Um olhar mais atento à proveniência de muitas das obras em destaque no MNAA complementa o retrato de uma nação dependente da bondade de estranhos. Começando pela imponente e deslumbrante tapeçaria Combate de Hércules contra os Centauros, em que a intensidade descritiva da acção e a convivência de vários momentos da mesma num só plano pictórico parecem antever, em pleno século XVI, os dispositivos diegéticos da BD, relembrando também alguns recursos narrativos dos painéis de mosaicos romanos.
Seguindo pelo S. Agostinho de Piero della Francesca; obra maior do seu período final, onde o doutor da Igreja surge poderoso e autoritário na Fé, imponente na sua corporalidade detalhada. Uma prova da síntese perfeita que o pintor alcançou entre a pintura italiana, com as suas explorações obsessivas do espaço e da perspectiva, e a perícia holandesa na reprodução dos efeitos da luz sobre objectos e na atmosfera.
Estas duas peças, como muitas outras no acervo do MNAA, foram compradas em 1936 pelo Estado português, no leilão do conde Henry Burnay, capitalista de ascendência belga.

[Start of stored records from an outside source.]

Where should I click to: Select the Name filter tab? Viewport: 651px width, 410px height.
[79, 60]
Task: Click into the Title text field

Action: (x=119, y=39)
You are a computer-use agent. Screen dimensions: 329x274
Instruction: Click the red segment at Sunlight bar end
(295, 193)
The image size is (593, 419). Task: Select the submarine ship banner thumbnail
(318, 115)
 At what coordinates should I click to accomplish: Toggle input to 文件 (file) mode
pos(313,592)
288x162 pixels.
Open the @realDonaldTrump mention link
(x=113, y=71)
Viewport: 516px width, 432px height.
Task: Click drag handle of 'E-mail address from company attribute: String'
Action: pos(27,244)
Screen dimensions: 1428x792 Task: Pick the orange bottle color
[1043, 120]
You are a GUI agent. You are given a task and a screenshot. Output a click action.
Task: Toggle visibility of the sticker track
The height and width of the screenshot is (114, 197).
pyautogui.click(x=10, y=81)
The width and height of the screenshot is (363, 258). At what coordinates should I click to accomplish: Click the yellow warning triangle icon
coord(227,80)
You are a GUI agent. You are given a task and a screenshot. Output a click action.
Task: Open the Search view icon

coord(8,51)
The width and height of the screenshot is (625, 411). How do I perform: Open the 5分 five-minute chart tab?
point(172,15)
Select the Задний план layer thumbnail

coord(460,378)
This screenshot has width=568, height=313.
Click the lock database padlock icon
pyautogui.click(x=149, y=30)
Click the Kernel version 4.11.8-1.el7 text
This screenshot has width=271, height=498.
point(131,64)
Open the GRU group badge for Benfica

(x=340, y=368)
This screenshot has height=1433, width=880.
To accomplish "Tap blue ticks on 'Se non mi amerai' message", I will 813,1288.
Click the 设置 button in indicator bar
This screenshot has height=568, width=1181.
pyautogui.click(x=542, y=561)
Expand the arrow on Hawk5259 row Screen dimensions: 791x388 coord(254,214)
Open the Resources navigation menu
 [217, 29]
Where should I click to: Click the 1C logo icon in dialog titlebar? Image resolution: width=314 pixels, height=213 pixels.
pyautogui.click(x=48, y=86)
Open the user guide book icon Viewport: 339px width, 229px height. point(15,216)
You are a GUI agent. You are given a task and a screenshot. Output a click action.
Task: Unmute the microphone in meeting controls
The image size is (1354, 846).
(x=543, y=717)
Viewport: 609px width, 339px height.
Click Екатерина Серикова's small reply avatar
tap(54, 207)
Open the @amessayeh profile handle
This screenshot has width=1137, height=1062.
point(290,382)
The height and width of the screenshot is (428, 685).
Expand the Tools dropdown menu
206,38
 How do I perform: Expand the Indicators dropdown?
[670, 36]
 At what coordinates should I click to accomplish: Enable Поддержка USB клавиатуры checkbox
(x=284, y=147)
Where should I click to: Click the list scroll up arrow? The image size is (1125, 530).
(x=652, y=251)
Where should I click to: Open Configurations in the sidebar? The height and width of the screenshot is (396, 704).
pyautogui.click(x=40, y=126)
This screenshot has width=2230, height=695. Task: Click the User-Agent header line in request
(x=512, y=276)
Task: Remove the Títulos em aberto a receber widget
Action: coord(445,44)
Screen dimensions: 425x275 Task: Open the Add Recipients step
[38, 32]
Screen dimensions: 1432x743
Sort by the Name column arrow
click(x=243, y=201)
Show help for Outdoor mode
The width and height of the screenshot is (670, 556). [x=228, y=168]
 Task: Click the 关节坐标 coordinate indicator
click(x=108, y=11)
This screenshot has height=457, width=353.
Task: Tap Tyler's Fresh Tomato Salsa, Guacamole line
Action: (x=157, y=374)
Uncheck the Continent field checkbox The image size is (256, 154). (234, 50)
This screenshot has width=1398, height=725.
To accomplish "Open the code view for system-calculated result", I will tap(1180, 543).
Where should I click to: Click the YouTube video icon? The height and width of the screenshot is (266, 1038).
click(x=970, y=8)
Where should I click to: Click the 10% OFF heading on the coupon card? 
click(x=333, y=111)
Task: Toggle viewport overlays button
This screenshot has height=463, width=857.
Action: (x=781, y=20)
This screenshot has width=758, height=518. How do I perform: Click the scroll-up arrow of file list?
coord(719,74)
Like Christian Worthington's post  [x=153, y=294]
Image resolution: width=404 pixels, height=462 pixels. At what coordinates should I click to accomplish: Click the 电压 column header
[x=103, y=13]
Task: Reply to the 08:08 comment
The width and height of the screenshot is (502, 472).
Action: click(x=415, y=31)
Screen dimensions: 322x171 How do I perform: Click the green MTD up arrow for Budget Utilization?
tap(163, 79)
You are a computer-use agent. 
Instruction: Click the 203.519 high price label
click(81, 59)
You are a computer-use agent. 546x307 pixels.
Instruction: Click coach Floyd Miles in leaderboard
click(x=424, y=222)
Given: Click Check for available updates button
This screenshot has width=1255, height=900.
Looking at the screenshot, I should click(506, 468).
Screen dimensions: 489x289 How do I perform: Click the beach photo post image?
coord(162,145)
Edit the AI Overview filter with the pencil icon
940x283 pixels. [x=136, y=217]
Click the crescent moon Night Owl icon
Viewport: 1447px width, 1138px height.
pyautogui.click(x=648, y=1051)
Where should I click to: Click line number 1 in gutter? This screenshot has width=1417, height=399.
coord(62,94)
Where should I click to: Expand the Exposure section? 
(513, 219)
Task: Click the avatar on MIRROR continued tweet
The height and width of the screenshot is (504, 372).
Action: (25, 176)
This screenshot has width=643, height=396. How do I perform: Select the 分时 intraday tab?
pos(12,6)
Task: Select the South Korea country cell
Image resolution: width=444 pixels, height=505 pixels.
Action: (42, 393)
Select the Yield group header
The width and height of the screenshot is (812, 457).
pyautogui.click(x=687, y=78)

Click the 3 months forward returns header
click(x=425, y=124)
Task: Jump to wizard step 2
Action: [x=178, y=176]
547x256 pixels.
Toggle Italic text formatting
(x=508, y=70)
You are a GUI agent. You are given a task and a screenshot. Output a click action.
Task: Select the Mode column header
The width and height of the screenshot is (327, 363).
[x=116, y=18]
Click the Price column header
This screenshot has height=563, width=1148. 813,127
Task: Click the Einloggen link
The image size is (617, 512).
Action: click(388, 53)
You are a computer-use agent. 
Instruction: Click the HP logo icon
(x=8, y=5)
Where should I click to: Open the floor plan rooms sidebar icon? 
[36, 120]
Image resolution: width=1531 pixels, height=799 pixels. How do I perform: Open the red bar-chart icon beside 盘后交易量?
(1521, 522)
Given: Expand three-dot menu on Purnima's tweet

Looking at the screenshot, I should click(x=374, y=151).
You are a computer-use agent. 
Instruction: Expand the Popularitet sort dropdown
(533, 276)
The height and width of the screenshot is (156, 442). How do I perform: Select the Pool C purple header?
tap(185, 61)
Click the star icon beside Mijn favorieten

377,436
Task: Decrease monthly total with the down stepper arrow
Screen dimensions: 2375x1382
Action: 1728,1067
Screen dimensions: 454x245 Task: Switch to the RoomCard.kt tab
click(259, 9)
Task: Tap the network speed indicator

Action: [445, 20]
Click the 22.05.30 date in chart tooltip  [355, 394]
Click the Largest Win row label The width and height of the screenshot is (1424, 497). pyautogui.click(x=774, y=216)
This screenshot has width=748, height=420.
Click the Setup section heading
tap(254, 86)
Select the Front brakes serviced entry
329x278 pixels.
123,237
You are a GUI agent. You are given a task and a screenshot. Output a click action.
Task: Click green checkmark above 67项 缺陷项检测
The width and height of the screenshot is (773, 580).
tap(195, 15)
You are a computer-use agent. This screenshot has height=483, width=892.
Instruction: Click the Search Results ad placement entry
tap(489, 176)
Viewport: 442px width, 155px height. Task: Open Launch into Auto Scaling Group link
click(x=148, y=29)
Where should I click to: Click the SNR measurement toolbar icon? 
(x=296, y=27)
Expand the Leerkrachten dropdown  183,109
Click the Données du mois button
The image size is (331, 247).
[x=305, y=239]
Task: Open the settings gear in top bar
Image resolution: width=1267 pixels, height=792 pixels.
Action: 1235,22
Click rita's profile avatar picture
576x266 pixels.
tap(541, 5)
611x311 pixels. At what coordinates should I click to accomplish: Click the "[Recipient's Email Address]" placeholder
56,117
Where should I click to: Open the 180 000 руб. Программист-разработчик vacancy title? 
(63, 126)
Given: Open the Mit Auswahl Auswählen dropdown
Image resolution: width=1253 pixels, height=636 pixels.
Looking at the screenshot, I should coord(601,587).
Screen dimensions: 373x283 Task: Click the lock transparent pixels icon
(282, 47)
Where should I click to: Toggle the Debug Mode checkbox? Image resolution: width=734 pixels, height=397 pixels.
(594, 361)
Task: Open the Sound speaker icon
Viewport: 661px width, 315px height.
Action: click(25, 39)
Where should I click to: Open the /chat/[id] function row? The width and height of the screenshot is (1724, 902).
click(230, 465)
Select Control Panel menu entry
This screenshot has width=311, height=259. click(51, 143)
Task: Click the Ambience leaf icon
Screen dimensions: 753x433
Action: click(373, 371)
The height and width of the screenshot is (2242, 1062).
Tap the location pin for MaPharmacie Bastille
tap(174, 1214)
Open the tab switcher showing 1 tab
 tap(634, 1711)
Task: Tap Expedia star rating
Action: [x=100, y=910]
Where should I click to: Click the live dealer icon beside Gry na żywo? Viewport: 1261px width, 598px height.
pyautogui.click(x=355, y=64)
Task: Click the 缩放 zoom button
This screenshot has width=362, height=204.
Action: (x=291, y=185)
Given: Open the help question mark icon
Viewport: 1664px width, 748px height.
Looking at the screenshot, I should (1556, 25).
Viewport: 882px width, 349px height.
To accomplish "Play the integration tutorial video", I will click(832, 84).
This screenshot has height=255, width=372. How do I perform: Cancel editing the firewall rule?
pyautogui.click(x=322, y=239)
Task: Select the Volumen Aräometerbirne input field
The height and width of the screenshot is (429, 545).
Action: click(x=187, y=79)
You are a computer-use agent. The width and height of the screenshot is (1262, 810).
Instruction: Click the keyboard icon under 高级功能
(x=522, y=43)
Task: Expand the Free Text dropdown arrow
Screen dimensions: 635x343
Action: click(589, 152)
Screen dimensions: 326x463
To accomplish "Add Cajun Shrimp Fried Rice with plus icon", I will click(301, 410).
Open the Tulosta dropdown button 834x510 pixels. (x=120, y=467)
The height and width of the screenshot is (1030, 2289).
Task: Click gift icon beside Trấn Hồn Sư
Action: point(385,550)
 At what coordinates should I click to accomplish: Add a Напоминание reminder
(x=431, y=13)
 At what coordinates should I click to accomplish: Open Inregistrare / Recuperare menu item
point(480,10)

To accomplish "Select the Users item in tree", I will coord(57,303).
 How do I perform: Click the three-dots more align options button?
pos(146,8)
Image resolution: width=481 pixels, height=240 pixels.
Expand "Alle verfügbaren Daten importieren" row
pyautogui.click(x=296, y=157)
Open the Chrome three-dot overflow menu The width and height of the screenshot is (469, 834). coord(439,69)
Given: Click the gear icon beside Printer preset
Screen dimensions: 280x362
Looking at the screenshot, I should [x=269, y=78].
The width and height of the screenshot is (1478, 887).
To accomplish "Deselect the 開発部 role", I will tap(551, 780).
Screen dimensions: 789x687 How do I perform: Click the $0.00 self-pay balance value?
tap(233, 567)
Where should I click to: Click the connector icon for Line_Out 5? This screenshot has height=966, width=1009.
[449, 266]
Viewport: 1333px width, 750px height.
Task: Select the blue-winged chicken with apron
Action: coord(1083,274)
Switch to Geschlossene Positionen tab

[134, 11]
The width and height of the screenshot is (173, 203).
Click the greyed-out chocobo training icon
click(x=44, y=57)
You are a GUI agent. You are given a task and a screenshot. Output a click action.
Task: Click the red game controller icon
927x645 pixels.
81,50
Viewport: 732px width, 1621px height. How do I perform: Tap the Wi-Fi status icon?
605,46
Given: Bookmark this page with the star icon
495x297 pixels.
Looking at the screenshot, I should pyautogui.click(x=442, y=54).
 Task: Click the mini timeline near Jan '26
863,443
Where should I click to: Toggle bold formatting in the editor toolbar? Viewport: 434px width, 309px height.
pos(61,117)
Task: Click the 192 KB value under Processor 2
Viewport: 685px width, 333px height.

O emblemático políptico As Tentações de S. Antão, de Hieronymous Bosch, considerado a jóia suprema deste museu, só lá está porque Felipe II de Espanha (Filipe I de Portugal) foi um coleccionador persistente e apaixonado da obra de Bosch; como resultado nos dias de hoje, temos uma obra-prima de “El Bosco” em Lisboa e uma sala cheia delas em Madrid. Mas nada disto diminui o esplendor apocalíptico da obra; apesar da integração forçada e festiva que os surrealistas fizeram da obra do pintor holandês na sua árvore genealógica, sabemos hoje que ele não foi um Dali avant la lettre, mas sim um homem profundamente conservador, ilustrando para educação dos seus contemporâneos os terrores que as mudanças iminentes no seu mundo e a ameaça da heresia poderiam acarretar. Este moralista de sermões alucinados e hiper-detalhados acabou por ser adoptado também pelo século XX em geral, que viu reflectido em obras como esta inquietante metáfora da resistência do homem à força do pecado a sua própria condição periclitante à beira do abismo nuclear.
A suite do Apostolado de Francisco de Zurbarán, apesar da sua aparente origem oficinal e de uma feitura algo apressada (apenas o S. Pedro foi assinado por Zurbarán), não deixa de formar um conjunto impressionante, onde o poder evocativo destas figuras fundadoras do Cristianismo se nos impõe de forma ascética, sem adereços nem cenários, apenas vincado pela forma como a luz se derrama e cria contrastes dramáticos assombrosos. Estas doze telas terão sido trazidas para Portugal por Felipe IV de Espanha (o “nosso” Filipe III).
Mesmo a peculiar Virgem com o Menino, única obra de Memling em terras lusas, com o Cristo-menino manuseando displicente a maçã de todos os pecados, talvez cá tenha aportado como oferta do imperador alemão Maximiliano. E peças menos antigas, como o excelente Homem de Cachimbo, de Gustave Courbet, foram doadas ao museu por Calouste Gulbenkian.
Em suma: se não fosse pelo gosto e ímpeto coleccionista de monarcas e mecenas estrangeiros, o MNAA não passaria de um museu limitado e paroquial, centrado quase em exclusivo na arte nacional e tendo como principal pólo de interesse um forte núcleo de artes decorativas.